(Rows on where targets appear)
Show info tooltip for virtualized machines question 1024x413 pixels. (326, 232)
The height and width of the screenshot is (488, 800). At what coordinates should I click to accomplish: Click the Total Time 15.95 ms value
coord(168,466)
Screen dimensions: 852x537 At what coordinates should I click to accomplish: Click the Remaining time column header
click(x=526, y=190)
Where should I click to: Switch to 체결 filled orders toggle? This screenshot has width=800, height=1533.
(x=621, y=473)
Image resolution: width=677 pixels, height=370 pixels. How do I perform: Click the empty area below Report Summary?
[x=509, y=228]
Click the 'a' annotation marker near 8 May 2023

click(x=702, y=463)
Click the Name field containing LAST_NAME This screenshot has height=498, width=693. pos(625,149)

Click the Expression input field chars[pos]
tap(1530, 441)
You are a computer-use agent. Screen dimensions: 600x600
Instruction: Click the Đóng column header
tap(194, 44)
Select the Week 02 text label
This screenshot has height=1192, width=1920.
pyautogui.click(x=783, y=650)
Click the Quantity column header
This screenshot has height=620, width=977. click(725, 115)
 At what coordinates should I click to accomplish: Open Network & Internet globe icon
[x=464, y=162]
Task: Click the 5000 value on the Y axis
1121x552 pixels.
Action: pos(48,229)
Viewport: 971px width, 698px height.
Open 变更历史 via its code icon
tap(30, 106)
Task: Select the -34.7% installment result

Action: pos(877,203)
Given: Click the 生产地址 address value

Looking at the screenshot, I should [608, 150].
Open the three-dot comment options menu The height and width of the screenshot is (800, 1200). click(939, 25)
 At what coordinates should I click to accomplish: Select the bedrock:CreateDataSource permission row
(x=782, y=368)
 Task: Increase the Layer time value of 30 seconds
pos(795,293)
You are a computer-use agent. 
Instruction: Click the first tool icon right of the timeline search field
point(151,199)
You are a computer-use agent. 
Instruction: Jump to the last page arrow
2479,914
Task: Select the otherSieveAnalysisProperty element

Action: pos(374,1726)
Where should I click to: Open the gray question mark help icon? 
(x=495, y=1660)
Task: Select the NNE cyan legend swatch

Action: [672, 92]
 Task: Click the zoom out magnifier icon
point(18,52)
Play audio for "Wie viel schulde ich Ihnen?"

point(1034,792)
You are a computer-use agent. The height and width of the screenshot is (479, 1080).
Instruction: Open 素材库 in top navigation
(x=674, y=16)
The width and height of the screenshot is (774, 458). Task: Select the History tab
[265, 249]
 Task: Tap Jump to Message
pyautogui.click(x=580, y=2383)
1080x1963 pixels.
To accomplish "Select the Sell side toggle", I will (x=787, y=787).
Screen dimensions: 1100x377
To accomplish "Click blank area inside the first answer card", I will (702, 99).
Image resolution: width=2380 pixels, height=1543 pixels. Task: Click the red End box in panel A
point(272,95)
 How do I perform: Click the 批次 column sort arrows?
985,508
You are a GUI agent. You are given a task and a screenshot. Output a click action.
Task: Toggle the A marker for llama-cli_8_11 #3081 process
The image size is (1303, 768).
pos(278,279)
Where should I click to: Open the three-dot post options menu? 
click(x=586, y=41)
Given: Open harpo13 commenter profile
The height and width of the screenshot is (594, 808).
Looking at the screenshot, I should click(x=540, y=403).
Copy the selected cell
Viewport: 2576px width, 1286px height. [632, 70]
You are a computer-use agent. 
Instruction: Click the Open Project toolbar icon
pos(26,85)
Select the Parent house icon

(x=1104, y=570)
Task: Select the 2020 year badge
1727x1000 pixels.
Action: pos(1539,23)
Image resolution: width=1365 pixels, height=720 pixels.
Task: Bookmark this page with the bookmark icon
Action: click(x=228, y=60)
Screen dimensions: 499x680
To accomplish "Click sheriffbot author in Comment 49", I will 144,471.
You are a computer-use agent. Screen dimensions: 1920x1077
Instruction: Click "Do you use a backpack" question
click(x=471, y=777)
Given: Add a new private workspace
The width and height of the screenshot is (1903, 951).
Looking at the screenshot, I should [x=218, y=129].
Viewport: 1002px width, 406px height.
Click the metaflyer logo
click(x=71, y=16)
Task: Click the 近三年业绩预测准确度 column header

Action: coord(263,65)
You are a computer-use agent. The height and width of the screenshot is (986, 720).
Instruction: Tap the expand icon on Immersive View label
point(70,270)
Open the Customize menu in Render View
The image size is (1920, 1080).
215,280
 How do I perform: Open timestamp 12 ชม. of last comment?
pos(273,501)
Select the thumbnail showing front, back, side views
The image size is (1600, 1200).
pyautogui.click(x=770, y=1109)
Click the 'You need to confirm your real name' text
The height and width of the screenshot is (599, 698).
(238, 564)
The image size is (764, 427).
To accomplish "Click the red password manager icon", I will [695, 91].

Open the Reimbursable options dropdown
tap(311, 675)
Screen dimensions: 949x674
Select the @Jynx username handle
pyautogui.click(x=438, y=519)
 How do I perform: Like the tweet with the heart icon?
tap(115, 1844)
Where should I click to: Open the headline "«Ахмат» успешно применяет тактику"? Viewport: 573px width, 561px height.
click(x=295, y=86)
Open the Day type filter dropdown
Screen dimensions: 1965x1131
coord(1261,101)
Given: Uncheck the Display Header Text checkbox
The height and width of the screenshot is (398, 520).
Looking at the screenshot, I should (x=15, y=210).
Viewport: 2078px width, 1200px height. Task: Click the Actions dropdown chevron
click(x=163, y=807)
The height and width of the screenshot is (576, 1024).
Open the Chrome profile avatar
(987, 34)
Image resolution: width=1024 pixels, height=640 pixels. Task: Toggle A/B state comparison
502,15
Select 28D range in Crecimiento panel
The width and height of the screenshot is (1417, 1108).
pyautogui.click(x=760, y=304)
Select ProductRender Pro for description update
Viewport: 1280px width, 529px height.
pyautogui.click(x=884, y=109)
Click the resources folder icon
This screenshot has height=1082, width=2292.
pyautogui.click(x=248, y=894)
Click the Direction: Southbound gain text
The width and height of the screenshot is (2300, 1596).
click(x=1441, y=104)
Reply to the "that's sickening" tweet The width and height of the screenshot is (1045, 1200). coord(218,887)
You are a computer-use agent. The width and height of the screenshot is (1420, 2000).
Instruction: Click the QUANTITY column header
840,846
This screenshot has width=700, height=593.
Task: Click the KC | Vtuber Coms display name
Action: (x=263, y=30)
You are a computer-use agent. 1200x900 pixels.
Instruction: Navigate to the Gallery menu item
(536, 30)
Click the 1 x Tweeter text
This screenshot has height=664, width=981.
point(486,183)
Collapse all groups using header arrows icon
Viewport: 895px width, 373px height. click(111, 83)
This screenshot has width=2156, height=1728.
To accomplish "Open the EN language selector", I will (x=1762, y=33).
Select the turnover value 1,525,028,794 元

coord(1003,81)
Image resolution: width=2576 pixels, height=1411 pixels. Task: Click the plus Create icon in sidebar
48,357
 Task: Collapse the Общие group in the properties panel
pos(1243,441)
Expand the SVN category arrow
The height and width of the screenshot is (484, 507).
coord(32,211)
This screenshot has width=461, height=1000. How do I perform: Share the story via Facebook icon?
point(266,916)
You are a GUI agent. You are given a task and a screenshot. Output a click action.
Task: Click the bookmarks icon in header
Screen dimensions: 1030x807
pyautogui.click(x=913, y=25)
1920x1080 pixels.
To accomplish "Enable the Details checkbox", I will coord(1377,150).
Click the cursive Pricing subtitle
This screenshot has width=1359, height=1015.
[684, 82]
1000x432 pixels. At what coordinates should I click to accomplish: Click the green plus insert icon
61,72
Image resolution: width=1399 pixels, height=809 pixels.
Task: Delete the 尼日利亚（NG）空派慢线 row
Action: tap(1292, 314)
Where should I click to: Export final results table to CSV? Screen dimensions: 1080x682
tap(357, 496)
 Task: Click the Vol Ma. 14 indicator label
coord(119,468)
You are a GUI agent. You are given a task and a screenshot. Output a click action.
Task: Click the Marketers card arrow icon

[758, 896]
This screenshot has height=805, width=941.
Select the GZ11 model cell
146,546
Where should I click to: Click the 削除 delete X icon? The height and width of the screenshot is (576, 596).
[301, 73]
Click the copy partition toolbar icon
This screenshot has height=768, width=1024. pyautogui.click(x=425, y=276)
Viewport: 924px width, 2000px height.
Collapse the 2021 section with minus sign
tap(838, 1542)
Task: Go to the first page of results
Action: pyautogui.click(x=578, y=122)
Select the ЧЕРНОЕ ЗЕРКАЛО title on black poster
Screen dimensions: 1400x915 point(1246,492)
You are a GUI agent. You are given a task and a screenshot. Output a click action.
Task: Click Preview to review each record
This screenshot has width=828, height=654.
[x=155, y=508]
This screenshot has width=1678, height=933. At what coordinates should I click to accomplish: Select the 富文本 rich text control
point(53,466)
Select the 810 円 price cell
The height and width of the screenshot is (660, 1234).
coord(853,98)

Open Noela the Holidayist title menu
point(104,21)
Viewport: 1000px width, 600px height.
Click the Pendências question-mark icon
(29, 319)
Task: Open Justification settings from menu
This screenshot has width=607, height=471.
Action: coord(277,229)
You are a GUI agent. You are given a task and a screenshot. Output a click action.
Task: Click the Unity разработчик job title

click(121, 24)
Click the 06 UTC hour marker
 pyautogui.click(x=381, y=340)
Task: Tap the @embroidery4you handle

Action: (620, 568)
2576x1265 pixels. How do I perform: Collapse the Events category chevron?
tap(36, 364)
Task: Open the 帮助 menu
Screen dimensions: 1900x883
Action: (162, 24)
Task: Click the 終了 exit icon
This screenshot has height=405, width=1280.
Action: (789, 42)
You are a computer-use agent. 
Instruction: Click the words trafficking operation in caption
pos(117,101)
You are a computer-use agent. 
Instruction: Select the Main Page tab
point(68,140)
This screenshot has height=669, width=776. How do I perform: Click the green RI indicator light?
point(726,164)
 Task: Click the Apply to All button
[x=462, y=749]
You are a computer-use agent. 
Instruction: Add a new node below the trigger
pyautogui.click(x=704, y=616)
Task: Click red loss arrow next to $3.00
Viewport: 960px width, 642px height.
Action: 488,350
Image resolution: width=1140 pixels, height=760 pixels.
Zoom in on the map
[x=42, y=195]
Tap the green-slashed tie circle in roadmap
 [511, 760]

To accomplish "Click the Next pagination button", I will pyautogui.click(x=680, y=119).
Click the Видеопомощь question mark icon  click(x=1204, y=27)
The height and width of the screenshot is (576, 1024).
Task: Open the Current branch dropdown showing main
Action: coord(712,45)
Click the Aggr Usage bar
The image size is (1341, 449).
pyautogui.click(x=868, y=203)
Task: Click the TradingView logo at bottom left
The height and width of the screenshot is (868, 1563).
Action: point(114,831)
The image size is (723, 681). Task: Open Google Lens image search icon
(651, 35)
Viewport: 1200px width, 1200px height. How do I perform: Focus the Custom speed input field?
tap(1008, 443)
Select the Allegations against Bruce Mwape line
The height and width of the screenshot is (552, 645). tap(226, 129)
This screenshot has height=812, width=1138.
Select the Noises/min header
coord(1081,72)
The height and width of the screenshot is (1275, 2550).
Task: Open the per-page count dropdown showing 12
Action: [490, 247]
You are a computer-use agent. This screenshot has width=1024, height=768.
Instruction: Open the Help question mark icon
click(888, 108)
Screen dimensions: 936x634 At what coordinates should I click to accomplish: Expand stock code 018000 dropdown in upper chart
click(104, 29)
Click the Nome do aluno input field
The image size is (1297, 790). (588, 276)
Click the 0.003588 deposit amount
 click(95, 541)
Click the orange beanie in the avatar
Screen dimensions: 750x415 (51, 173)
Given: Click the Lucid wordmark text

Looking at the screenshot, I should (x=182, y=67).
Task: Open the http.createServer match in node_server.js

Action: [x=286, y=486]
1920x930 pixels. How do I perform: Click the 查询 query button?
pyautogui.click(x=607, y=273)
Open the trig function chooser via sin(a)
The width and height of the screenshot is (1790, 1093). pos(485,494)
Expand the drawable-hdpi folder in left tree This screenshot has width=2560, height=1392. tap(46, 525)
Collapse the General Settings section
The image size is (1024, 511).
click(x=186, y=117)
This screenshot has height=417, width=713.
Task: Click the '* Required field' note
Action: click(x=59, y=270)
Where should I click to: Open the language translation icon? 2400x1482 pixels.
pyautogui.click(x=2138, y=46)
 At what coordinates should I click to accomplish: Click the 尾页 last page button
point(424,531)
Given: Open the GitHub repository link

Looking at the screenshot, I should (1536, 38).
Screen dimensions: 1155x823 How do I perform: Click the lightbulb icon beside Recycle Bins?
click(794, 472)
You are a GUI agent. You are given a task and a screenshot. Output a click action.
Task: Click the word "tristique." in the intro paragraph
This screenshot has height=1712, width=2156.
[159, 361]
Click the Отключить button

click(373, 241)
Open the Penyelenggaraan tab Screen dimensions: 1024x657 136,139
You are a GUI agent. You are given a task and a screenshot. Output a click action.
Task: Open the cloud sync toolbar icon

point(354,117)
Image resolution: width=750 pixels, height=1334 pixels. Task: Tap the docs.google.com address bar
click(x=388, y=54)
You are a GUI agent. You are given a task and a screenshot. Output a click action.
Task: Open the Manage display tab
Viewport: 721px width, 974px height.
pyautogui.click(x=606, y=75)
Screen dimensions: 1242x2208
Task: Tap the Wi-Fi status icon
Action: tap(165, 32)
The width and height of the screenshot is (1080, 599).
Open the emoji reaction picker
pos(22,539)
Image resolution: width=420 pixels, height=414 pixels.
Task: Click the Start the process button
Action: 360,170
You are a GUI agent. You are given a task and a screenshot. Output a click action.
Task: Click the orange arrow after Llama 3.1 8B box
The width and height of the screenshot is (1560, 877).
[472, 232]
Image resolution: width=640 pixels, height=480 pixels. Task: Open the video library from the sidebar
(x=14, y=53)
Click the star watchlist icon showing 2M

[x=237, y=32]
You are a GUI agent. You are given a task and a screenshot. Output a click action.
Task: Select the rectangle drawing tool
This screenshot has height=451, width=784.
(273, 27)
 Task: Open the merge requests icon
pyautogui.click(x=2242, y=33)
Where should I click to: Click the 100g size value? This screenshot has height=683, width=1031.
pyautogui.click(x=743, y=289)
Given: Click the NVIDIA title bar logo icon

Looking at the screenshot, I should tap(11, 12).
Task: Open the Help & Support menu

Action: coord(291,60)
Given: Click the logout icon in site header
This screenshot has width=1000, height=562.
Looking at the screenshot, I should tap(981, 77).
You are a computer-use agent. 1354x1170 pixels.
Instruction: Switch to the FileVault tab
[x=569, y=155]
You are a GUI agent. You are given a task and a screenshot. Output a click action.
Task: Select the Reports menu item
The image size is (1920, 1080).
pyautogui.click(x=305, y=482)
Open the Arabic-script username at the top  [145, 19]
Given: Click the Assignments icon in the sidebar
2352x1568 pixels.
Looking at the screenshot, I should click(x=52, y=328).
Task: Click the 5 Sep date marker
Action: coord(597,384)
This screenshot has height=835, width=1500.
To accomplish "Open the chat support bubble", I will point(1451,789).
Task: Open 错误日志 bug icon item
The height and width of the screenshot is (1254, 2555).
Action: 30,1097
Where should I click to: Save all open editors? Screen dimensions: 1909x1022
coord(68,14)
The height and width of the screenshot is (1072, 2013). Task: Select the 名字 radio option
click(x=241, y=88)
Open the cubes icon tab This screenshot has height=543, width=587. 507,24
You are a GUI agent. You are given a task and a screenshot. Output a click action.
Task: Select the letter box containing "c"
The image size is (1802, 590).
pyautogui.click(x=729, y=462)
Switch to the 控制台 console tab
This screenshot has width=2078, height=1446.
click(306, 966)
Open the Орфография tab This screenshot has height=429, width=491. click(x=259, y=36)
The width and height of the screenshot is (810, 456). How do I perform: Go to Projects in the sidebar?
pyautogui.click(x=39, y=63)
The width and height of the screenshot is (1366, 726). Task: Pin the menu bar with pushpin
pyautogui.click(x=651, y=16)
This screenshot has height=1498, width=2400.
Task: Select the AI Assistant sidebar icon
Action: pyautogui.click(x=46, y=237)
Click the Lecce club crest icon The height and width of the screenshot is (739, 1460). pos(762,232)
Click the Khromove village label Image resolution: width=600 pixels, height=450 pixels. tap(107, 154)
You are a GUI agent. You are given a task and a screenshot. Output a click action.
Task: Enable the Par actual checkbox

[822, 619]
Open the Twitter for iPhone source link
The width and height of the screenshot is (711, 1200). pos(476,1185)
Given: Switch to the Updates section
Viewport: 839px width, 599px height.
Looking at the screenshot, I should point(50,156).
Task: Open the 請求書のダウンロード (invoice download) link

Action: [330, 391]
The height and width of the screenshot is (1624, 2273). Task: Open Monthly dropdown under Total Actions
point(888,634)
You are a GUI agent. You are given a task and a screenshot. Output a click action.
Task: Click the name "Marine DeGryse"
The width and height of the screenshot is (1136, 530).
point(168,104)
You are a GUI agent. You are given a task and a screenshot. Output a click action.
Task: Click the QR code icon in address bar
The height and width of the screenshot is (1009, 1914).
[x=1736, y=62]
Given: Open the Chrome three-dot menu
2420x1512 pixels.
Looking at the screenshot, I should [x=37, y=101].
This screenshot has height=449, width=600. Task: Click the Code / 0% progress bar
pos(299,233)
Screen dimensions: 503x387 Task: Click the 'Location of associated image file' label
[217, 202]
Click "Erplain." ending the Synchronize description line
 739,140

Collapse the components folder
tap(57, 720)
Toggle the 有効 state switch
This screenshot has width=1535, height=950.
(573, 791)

▸ Task objective: Can you duplicate the lines from the one containing "Image resolution: width=2380" to the one containing "Action: click(x=228, y=60)", including both, and nothing else?

▸ Task solution:
Image resolution: width=2380 pixels, height=1543 pixels. Task: Click the red End box in panel A
point(272,95)
 How do I perform: Click the 批次 column sort arrows?
985,508
You are a GUI agent. You are given a task and a screenshot. Output a click action.
Task: Toggle the A marker for llama-cli_8_11 #3081 process
The image size is (1303, 768).
pos(278,279)
Where should I click to: Open the three-dot post options menu? 
click(x=586, y=41)
Given: Open harpo13 commenter profile
The height and width of the screenshot is (594, 808).
Looking at the screenshot, I should click(x=540, y=403).
Copy the selected cell
Viewport: 2576px width, 1286px height. [632, 70]
You are a computer-use agent. 
Instruction: Click the Open Project toolbar icon
pos(26,85)
Select the Parent house icon

(x=1104, y=570)
Task: Select the 2020 year badge
1727x1000 pixels.
Action: pos(1539,23)
Image resolution: width=1365 pixels, height=720 pixels.
Task: Bookmark this page with the bookmark icon
Action: click(x=228, y=60)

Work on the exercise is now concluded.